We hope that the information accessible from this page may be useful to villagers and others interested in the people living in our village in 1841. The source data came from the North Wiltshire Online Census Project (NWOCP)—1841, who transcribed the census results into computer-displayable form. (If you want to do any cross-checking, their work for Whiteparish and some other villages can be seen at this link.) NWOCP are part of the thoroughly worthwhile nationwide Free Census project (FreeCEN).

We have rearranged NWOCP's Whiteparish work into a small database which you can view in a convenient format. This rearrangement was fairly straightforward and hopefully won't have introduced any errors—but if you find any, please let us know.

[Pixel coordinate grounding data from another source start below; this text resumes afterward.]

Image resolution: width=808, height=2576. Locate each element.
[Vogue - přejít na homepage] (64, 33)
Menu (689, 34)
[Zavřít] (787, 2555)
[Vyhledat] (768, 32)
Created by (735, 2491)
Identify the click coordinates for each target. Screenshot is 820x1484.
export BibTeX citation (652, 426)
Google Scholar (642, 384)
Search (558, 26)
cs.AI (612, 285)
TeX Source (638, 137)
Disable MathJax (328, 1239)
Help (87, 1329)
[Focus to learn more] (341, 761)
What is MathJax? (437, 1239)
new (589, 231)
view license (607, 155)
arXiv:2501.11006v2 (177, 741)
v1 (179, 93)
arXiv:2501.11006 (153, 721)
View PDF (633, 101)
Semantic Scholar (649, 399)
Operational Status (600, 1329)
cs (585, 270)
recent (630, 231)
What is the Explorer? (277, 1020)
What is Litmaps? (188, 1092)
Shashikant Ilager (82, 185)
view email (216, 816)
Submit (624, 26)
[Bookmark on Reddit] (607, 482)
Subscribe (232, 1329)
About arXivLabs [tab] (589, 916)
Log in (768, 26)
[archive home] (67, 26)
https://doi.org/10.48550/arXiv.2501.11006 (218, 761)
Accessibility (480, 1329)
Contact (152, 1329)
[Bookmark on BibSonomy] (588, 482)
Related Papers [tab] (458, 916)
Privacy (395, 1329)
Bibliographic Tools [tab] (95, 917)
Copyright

Use the following menu to view the census information in several different (hopefully self-explanatory) ways.

Census Data Menu

Some Abbreviations

The following list doesn't cover all the abbreviations used in the 1841 Whiteparish census, but it should help. It's not difficult to work out (or at least guess at) what most of the others stand for.

Ag. Lab.
 Agricultural Labourer
Ap.
 Apprentice
Army
 Members of HM land forces of whatever rank
Cl.
 Clerk
F.S.
 Female Servant
H.P.
 Members of HM armed forces on half-pay
Ind.
 Independent - people living on their own means
J.
 Journeyman
M.
 Manufacturer
m.
 Maker - as in ‘Shoe m.’
M.S.
 Male Servant
Navy
 Members of HM naval forces, including marines, of whatever rank
P.
 Pensioner in HM armed forces
Rail. Lab.
 Railway Labourer
Serv.
 Servant
Sh.
 Shopman

One or Two Facts

Total population at the time of the census: 1277
Oldest resident: Elizabeth Heath, who apparently lived alone at the age of 104
Youngest resident: Miss Mary Chalk, at just two weeks (rounded up to one month in the database)
Average age: 24.39
Most numerous surname: Chalk (59 of 'em).

Relationship of 1841 Census and 1842 Tithe Map

Many of the same names occur in both the original census data and the original 1842 tithe map data. Hardly surprising when they were produced within such a short time of each other. So when we were adapting the data it was tempting to try to cross-link names in the census to names in the tithe map data. However, we decided against this, because it would have involved making assumptions about those links, and we didn't want to take the risk of any wrong assumptions resulting in wrong or misleading information. Readers will have to make connections between the two sets of data for themselves!